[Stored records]

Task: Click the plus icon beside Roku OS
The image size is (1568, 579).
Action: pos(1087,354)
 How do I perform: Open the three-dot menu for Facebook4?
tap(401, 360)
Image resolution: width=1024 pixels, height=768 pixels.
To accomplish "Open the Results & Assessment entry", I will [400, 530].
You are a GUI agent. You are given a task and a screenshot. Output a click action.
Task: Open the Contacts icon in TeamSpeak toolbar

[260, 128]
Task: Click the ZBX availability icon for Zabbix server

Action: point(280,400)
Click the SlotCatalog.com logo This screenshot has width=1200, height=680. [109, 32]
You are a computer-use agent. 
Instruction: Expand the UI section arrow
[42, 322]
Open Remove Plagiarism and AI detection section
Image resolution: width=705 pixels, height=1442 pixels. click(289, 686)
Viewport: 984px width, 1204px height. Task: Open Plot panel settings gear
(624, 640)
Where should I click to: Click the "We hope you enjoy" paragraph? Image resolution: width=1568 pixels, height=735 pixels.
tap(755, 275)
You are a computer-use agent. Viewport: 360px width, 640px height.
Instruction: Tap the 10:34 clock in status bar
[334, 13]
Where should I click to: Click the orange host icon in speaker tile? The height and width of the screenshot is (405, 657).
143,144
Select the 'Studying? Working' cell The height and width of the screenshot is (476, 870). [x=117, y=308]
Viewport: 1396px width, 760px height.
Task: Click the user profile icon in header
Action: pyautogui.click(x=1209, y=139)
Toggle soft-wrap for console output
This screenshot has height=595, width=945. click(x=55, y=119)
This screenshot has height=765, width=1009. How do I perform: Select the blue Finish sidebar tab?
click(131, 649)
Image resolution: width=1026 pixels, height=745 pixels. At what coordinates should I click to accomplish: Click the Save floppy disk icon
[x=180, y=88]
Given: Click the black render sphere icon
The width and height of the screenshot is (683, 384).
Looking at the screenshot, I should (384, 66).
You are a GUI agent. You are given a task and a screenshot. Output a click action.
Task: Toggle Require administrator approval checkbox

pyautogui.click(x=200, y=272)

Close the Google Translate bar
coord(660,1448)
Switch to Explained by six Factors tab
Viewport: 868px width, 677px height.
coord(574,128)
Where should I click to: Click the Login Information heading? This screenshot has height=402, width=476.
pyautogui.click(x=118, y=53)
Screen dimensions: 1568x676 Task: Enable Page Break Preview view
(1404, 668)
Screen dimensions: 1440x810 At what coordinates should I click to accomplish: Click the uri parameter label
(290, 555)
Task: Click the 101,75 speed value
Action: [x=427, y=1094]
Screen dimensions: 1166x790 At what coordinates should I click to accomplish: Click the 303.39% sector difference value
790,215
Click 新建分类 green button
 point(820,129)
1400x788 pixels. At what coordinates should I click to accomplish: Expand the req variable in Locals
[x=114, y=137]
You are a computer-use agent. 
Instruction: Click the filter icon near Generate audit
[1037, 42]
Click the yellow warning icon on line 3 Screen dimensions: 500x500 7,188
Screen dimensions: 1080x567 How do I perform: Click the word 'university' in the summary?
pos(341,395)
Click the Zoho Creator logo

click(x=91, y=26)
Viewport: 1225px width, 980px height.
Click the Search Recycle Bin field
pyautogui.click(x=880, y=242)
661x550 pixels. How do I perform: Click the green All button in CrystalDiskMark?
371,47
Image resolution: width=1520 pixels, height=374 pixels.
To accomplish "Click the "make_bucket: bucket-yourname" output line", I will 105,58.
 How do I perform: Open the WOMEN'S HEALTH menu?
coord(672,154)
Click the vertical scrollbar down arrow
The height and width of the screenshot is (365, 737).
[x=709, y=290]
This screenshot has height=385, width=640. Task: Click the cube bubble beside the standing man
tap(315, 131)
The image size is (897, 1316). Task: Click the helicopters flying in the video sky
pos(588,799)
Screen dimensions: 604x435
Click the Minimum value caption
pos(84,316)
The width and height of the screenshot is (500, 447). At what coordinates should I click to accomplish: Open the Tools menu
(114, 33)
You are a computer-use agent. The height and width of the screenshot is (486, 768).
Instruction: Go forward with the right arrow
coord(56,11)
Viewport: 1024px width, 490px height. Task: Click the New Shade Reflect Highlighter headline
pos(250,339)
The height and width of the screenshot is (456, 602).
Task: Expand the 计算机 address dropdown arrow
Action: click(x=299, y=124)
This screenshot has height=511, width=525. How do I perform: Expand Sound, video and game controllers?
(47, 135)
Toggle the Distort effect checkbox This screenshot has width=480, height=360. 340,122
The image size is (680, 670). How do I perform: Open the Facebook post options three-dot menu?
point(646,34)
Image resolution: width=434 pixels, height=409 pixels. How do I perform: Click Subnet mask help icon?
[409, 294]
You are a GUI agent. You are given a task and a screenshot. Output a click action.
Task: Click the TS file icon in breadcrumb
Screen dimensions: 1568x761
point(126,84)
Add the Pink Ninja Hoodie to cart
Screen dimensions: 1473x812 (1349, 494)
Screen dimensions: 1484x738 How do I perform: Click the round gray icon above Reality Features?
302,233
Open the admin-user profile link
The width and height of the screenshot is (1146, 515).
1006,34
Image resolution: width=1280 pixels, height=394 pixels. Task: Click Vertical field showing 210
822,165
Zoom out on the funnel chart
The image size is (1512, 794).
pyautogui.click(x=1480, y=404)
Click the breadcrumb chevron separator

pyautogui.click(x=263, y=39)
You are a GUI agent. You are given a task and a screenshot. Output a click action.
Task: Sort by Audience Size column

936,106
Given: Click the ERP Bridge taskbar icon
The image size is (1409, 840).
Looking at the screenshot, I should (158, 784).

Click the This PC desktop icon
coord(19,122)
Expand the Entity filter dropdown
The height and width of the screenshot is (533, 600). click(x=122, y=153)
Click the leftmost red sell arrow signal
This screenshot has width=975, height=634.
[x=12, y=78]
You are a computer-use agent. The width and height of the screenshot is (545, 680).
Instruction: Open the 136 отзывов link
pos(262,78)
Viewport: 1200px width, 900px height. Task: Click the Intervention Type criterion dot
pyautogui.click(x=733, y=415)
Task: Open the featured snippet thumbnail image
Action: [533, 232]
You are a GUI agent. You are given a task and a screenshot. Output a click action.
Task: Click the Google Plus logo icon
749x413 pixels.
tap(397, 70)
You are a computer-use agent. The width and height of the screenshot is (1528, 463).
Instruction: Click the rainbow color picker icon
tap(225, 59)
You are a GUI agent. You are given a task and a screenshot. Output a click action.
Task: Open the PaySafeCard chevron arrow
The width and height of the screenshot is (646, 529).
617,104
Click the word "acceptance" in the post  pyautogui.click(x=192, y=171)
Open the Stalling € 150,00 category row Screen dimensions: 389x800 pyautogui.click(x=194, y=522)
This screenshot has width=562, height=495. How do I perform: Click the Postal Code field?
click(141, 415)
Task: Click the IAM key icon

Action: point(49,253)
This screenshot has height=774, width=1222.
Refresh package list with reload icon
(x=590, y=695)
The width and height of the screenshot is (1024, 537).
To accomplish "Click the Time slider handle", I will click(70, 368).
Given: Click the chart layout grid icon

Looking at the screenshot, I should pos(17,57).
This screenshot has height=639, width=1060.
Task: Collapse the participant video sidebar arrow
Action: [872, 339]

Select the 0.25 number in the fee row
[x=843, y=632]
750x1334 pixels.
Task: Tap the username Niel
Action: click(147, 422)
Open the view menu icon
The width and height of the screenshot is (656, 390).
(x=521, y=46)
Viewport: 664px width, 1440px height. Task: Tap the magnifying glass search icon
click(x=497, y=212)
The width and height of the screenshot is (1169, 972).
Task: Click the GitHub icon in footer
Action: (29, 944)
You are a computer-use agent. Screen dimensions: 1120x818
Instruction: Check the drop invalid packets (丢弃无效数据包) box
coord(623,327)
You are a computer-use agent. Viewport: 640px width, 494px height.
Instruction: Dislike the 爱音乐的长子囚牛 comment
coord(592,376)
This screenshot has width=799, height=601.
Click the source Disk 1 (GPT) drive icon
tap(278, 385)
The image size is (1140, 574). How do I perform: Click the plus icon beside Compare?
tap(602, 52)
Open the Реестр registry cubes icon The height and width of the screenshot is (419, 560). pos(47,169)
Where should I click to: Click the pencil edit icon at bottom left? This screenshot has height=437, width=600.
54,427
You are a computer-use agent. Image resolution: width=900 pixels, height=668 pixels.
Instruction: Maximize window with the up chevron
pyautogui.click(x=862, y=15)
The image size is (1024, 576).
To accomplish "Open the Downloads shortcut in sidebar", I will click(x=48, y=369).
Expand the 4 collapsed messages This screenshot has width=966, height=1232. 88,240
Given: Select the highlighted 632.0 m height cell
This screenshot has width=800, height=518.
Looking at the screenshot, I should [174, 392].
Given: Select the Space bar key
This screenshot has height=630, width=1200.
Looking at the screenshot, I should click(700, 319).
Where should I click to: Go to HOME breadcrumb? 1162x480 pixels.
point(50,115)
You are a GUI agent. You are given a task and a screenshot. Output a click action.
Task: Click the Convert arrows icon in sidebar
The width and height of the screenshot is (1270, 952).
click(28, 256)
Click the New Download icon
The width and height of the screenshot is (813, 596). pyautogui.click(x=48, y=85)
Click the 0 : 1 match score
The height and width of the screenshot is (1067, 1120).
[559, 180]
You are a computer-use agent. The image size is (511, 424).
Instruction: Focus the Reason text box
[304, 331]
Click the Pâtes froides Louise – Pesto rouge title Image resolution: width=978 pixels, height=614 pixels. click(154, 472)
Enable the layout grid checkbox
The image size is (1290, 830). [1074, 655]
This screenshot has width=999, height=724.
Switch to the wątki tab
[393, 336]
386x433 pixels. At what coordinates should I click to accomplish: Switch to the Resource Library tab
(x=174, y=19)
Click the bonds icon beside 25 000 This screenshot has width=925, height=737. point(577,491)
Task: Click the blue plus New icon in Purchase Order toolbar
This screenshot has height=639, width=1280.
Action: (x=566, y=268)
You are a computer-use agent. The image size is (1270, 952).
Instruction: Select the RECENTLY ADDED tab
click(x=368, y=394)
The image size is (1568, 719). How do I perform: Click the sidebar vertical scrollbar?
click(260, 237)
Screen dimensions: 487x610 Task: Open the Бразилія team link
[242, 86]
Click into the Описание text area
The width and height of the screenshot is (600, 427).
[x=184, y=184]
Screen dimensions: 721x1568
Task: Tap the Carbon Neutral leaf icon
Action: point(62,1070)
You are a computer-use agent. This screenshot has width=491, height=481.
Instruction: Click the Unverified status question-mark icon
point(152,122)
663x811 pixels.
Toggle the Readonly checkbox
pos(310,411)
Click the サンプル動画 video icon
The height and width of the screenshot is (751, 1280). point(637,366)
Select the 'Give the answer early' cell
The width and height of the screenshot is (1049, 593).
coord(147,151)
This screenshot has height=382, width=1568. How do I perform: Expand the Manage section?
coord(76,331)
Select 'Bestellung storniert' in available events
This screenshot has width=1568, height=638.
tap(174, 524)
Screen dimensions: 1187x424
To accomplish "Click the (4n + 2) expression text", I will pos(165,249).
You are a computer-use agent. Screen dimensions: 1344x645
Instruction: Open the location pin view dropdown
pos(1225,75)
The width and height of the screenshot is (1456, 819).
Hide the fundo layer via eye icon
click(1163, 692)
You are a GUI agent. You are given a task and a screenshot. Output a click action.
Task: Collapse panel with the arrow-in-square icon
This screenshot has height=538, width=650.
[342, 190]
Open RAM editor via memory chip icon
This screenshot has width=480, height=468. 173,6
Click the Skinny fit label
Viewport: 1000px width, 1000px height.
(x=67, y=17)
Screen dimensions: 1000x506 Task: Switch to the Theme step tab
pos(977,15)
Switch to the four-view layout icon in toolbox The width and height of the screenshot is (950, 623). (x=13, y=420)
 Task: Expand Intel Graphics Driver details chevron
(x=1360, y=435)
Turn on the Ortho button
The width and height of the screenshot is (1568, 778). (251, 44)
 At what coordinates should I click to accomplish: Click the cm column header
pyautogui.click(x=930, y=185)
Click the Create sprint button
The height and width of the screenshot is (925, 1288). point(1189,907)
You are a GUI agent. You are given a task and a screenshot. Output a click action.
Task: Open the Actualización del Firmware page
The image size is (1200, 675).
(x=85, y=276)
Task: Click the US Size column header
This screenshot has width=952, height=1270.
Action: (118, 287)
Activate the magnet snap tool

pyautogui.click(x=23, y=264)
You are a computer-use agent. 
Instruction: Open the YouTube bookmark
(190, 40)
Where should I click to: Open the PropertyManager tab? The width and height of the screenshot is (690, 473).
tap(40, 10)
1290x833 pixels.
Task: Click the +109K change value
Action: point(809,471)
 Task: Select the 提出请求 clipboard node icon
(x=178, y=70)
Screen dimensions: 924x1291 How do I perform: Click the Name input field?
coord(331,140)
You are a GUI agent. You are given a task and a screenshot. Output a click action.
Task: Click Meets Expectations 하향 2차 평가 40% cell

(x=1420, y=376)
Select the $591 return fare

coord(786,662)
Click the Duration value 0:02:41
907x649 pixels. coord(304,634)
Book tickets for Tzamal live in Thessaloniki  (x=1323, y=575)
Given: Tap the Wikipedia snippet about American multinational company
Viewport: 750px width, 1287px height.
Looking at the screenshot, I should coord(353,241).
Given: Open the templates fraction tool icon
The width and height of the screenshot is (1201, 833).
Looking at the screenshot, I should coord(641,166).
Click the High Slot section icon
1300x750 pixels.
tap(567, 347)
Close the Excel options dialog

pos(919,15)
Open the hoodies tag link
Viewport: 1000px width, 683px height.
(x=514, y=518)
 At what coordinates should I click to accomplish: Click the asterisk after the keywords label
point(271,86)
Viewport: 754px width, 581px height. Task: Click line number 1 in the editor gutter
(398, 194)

> _DIRECTIONS_: Each line above holding the string "will" counts once; please report the total and nothing more.

> _SOLUTION FOR THIS EXERCISE_: 5